Christian Hartmann/Reuters

Christian Hartmann/Reuters

Por Lucía Hernández Heras

Hoy me iba a comprar chicles en el Duty free para que no me dolieran los oídos en el momento del aterrizaje, hoy iba a pasar mi maleta por el control, a suplicar por que no me tocara en el asiento de al lado el típico vecino que ronca y habla en sueños. Hoy iba a ir al baño antes de embarcar por si las moscas, iba a escuchar a los Beatles durante el vuelo, a santiguarme antes del despegue. Hoy iba a ver el mundo desde arriba, a mandar un mensaje a mis padres al llegar contándoles que todo ha ido bien. Hoy iba como turista a una ciudad con la esperanza de sentirme como en casa, hoy me iba a París. De hecho, a estas horas ya estaría ahí. Nuestro avión salía a las once de la mañana, doce horas después del inicio de la tragedia. Mis amigas y yo decidimos no ir antes de que cerraran las fronteras. “Si hace falta te pago yo el viaje”, me dijo mi madre, temiéndose lo peor.

Ni siquiera pensé en el dinero perdido, ni en el imán que ya no podría poner en la nevera, sino en esos padres que, como habrían hecho los míos, estarían en vilo al lado del teléfono, aguardando una llamada que trajera buenas noticias. Ciertamente, si yo hubiera estado en París, creo que me habría pillado en el cine, antes que en el Bataclan- soy más de la Nouvelle Vague que del Rock Francés-, pero estos sucesos siempre te hacen pensar…¿y si el avión hubiera salido ayer? ¿Y si el partido hubiera sido hoy? A los veinte años seguramente no te haces tantas preguntas como a los cincuenta pero empiezas a ver a ver los días distintos a como los veías cuando tenías trece.
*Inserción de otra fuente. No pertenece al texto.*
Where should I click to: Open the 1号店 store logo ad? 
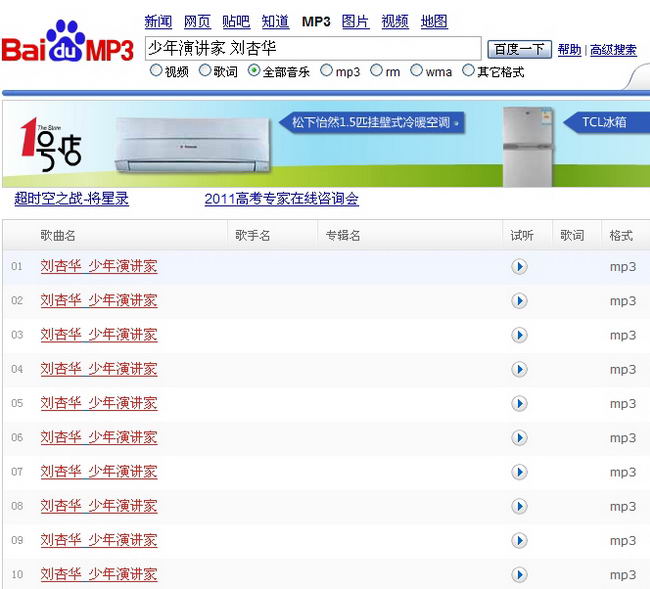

Lo peor es la impotencia, el saber que tú no cuentas nada en un mundo que nos abruma, en una realidad que, por momentos, parece castigar a quemarropa a los que no se lo merecen y salva a los que se creen en poder de la verdad y de la justicia. Te sientes como un barco que navega a barlovento, como una hormiga en un mundo de gigantes, como un fantoche de pacotilla del que se ríe el público más por pena que por asombro, en una obra que no tiene fin. En ocasiones, tu presencia en este planeta se parece a la del chico al que sus compañeros siempre eligen el último en los grupos de clase, a la de Gregor Samsa en la historia de Kafka, a la del propio Kafka en su lucha contra su padre. Y, entretanto, otros matan a sangre fría dispuestos a enfrentarse a tirios y troyanos, justificando sus acciones ante un ser superior, como diciendo “yo, señor, no soy malo, aunque no me faltarían motivos para serlo”.
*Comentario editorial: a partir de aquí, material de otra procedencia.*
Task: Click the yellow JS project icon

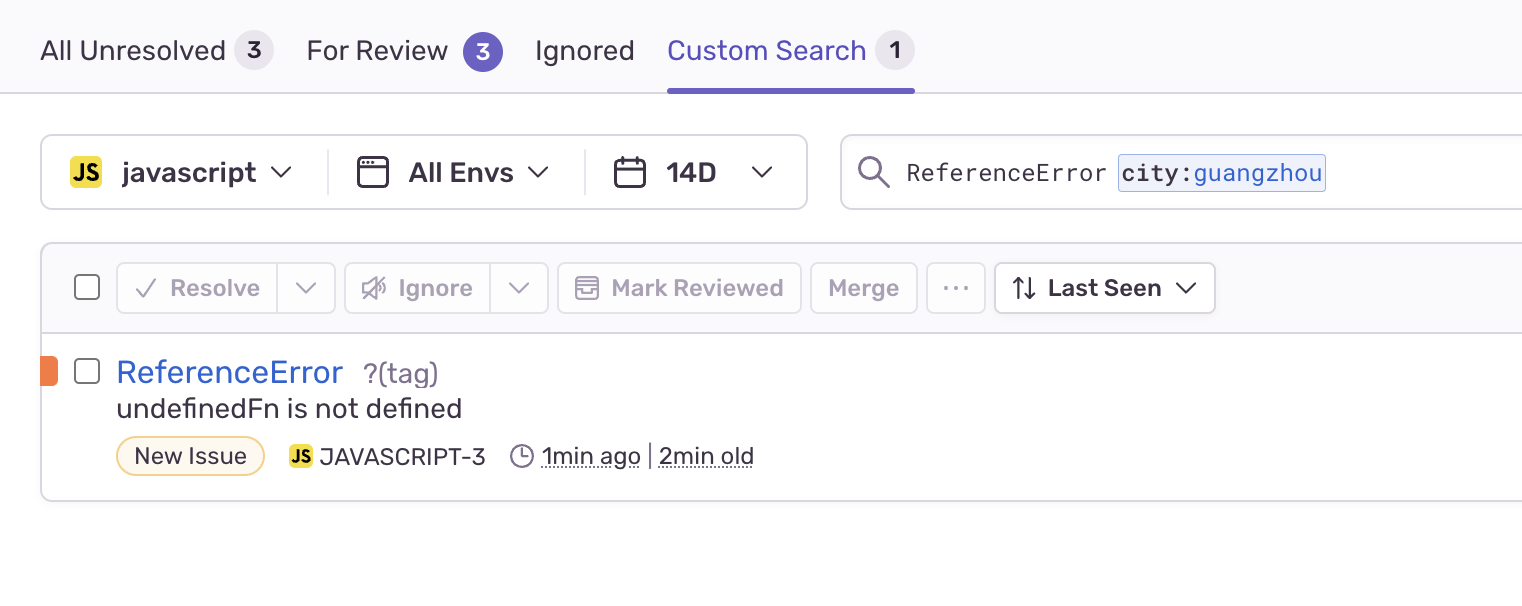Action: pos(86,172)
No sé qué va a ser de este degolladero que algún día fue la humanidad, solo que hoy al único al que escucharé roncar será al vecino de arriba cuando se eche la siesta y que hoy he tenido que deshacer mi maleta en la cama donde ayer la hice, con el deseo de que algún día pueda escribirles a mis padres: “ya he llegado a París, todo bien. Os quiero”.